Debates about moderating online speech are as old as the Internet itself. This week, Congressional hearings on Facebook, Twitter, and Google returned to familiar themes — and took the opportunity to influence the referees who currently govern our online political discussion.
Since 1996, “interactive computer services” have relied on the protection of Section 230 of the Communications Decency Act from liability for their users’ statements. Known as “the 26 words that created the Internet,” Section 230 is the backbone of social media as we understand it today, with each platform defining its own content moderation policies and processes. Tori Ekstrand explained to the Dallas Morning News that “Section 230 was passed to create a robust atmosphere for speech online, and for the growth of the internet, but the other part was to encourage what we think of now as content moderation, so the platform can go in and content moderate, but they’re protected from secondary liability.”
“Revoking or modifying Section 230 is not going to get the president or conservatives what they want. It just seems to be the threat that they could come up with instead of anything more sophisticated.”
— Shannon McGregor told Forbes before Wednesday’s hearings.
Instead of revoking 230, Matt Perault, Director of Duke’s Center on Science & Technology and CITAP affiliate, released a new working paper with proposals for updating platform moderation regulations. He recommends steps like updating criminal law to prohibit specific types of speech, define content development, mandate data sharing, and more.
The arms race for attention
The urgency of the current conversation on platform moderation is due to the dominance of social media companies in our collective consciousness and the potential for bad actors to exploit their capacity for amplification. As Zeynep Tufekci observed in her newly-launched newsletter Insight:
"The actual fight here is only partly about speech... The issue here is as much about platform dominance as it is about Section 230: nobody would really want an Internet where any platform moderation meant loss of liability, but this also it wouldn’t be this big a deal if Facebook, YouTube and Twitter weren’t so dominant.”

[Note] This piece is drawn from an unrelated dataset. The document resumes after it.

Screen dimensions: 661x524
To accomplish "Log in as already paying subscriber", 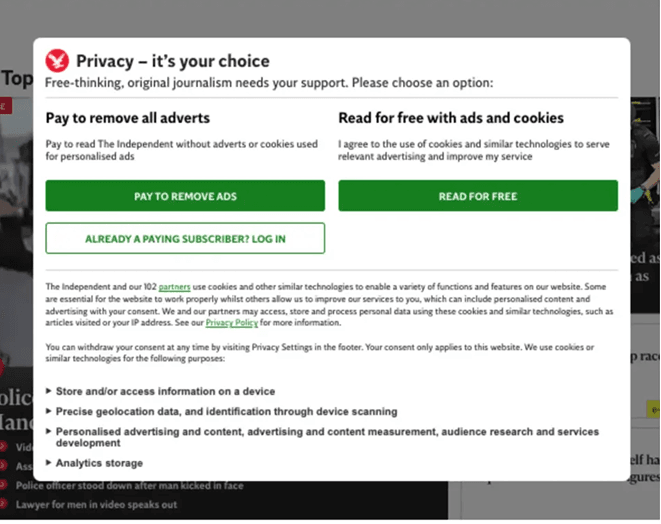I will (185, 239).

She suggested that the hearings be flipped:
“We should stop asking questions of these men and start giving them answers. The only way to do this is to make these questions into what they actually are: political questions. That’s where we have to debate everything from the dominance of few social media companies over the public sphere to the problem of regulating attention in an age of information glut.”
Dr. Tufekci has described the successful commodification of attention in her past work as well: a small handful of firms dominate media distribution. And at present, these platforms’ sphere of influence is so large that reform conversations are complicated by their dominance.

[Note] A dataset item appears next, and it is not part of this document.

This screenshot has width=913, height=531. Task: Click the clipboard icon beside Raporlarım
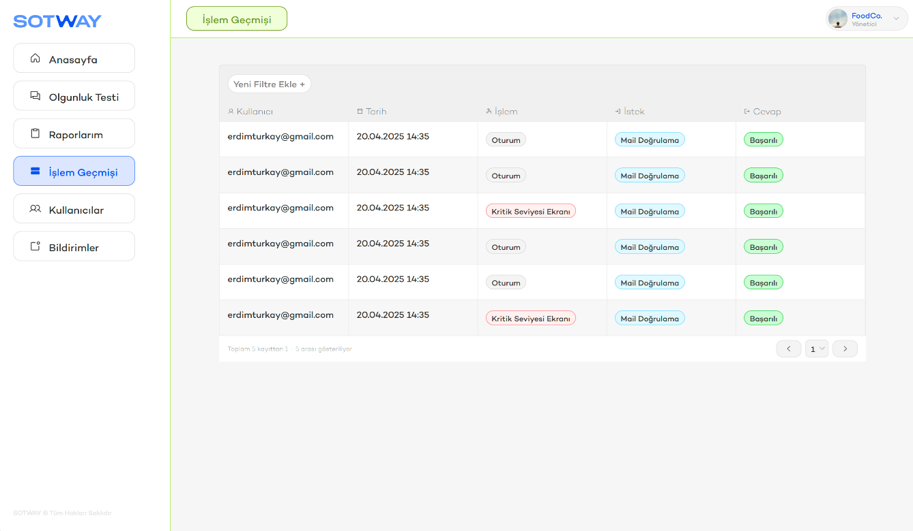(x=35, y=134)
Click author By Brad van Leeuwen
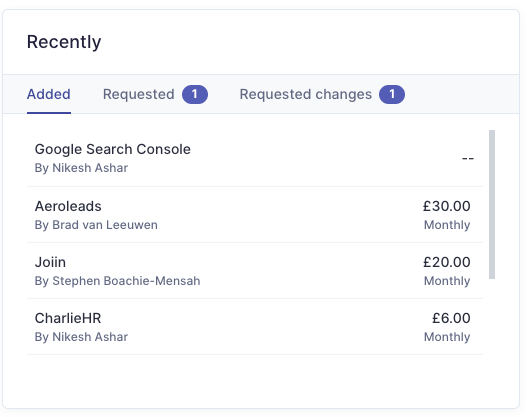Screen dimensions: 527x417 click(96, 225)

Recent publications and appearances
Deen Freelon was quoted in Science on the second order effects of disinformation and how the general sense of paranoia it creates sows doubt in our democratic processes.

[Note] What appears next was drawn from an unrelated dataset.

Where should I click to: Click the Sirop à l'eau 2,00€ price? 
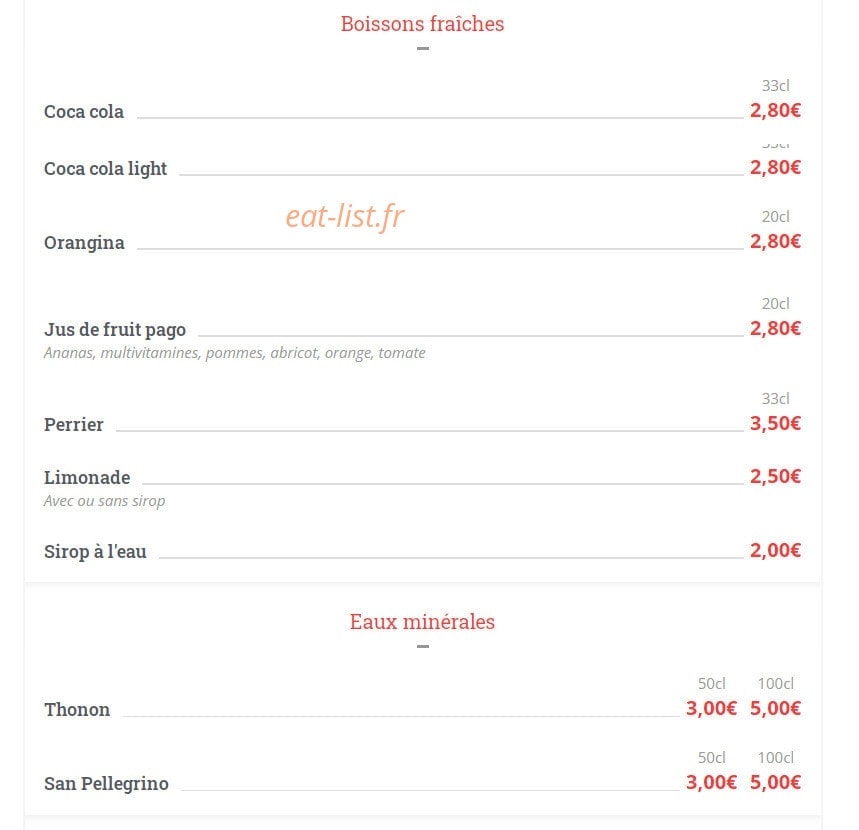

Deen Freelon and Shannon McGregor were quoted in a discussion on the link between social media and polarization. Dr. McGregor was also quoted by CNN on the same topic.
Election coverage and democracy
With only four days of voting left in the 2020 Presidential election (and over 85 million votes already cast), the Election Coverage and Democracy Network continues to share valuable resources and highlight effective election coverage, connect experts with media, and promote a “democracy-worthy” frame for any and all stories about the election.